We want to produce the results from the Table 4 in the paper. 

In principle, this table is $11$ survey likert scale answers against $4$ clusters... I.e. $44$ logistic regression models. If you do this in the traditional way it takes up tons of code, and even small changes will be time-consuming to implement. 

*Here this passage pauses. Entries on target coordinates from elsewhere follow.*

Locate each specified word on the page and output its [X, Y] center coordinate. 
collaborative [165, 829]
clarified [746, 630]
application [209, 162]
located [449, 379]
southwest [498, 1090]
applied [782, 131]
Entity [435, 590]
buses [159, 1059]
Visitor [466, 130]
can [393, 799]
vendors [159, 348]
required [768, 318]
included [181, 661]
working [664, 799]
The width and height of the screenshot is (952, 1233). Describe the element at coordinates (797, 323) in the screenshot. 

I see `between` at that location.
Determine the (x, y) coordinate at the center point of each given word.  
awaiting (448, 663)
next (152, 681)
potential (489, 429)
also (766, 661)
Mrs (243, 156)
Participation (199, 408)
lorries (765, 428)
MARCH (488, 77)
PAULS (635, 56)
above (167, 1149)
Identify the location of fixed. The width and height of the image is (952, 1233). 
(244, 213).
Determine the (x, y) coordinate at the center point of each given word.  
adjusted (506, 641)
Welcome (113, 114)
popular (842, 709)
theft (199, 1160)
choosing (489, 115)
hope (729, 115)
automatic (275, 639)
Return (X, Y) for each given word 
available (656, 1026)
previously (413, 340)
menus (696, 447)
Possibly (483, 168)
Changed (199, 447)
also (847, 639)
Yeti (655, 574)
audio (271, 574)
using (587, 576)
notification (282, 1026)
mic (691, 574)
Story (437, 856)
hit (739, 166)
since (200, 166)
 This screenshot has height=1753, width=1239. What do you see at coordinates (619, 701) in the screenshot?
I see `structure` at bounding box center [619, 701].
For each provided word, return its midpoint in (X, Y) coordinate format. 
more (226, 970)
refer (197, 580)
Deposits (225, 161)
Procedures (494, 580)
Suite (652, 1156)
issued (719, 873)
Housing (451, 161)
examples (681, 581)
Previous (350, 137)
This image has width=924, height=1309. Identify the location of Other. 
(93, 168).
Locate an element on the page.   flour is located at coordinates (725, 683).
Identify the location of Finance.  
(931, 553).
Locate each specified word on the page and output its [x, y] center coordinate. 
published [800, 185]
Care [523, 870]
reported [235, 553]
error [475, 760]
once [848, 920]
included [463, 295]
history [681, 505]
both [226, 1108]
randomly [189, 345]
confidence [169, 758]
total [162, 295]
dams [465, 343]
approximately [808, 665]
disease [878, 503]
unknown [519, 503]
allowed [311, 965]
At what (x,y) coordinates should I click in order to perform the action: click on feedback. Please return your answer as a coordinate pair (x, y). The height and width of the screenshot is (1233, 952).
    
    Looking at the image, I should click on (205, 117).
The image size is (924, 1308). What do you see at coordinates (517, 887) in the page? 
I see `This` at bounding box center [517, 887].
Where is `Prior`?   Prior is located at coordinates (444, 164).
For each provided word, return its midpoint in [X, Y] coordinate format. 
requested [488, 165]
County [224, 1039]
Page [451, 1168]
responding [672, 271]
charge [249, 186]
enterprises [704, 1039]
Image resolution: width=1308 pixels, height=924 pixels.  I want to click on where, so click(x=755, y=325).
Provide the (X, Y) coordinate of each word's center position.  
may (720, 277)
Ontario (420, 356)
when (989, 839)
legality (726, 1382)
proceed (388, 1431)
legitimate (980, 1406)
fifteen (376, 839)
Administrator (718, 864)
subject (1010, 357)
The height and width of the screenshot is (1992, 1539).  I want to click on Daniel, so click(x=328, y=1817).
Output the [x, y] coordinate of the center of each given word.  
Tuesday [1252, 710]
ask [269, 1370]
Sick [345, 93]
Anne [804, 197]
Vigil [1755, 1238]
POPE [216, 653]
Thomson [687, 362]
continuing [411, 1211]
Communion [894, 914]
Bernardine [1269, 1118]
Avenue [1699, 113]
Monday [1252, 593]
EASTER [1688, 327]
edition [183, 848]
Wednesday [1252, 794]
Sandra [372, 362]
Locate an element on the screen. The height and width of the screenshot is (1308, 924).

For instance, the first element of Table 4 is calculated as: 

```{r}
mdl <- glm(data = plantbaseddiet, clusters=='High Dairy' ~ o_prepar + age + gender + factor(education), 
           family = binomial) 

exp(coef(summary(mdl)))
exp(confint(mdl))
```

But we want all! 

So: Tidyverse and broom for the rescue!

```{r}
library(tidyverse)
library(broom)

tb <- plantbaseddiet %>% 
  mutate(id = 1) %>% # make a vector of 1's
  spread(clusters,id, fill = 0) %>% # distribute the clustering into 4 new coloumns and make sure that the binary cluster vectors are 1 and 0. 
  pivot_longer(names_to = 'plant_plantbaseddiet', values_to = 'answ',o_prepar:o_family) %>% # long format for survey questions
  pivot_longer(names_to = 'cluster_type',values_to = 'cluster',`High Meat`:`High All`) %>% # long format for clusters 
  group_by(plant_plantbaseddiet,cluster_type) %>% # loop over all questions and all clusters
  do(glm(data = ., cluster==1 ~ answ + factor(education) + age + gender, family = binomial) %>%
       tidy(exponentiate = T,conf.int = T)) # perform logistic regression


tb %>% head() 
```

This table (tb) has all the results, with estimates being OR and with confidence intervals. However, there are *too much* information. For instance are the intercept as well as the covariates reported. We can tidy it even more:

```{r}
tb4 <- tb %>% 
  ungroup %>% 
  filter(term=='answ') %>% 
  mutate(OR = paste(round(estimate,2), 
                    ' (', round(conf.low,2),'-',
                    round(conf.high,2),')', 
                    sep = '')) %>% 
  dplyr::select(plant_plantbaseddiet,cluster_type,OR) %>% 
  spread(cluster_type,OR)
tb4  
```

Now this just needs to be exported to excel (use e.g. export() from the rio package), and a bit of **love** to be ready for a publication. 

## Comment

Try to understand each of the commands in the pipeline, what they do and why they make sense.

You can put in a hash-tag (#) before the the pipe sign (%>%) to block the pipeline and see the structure of the output at this point.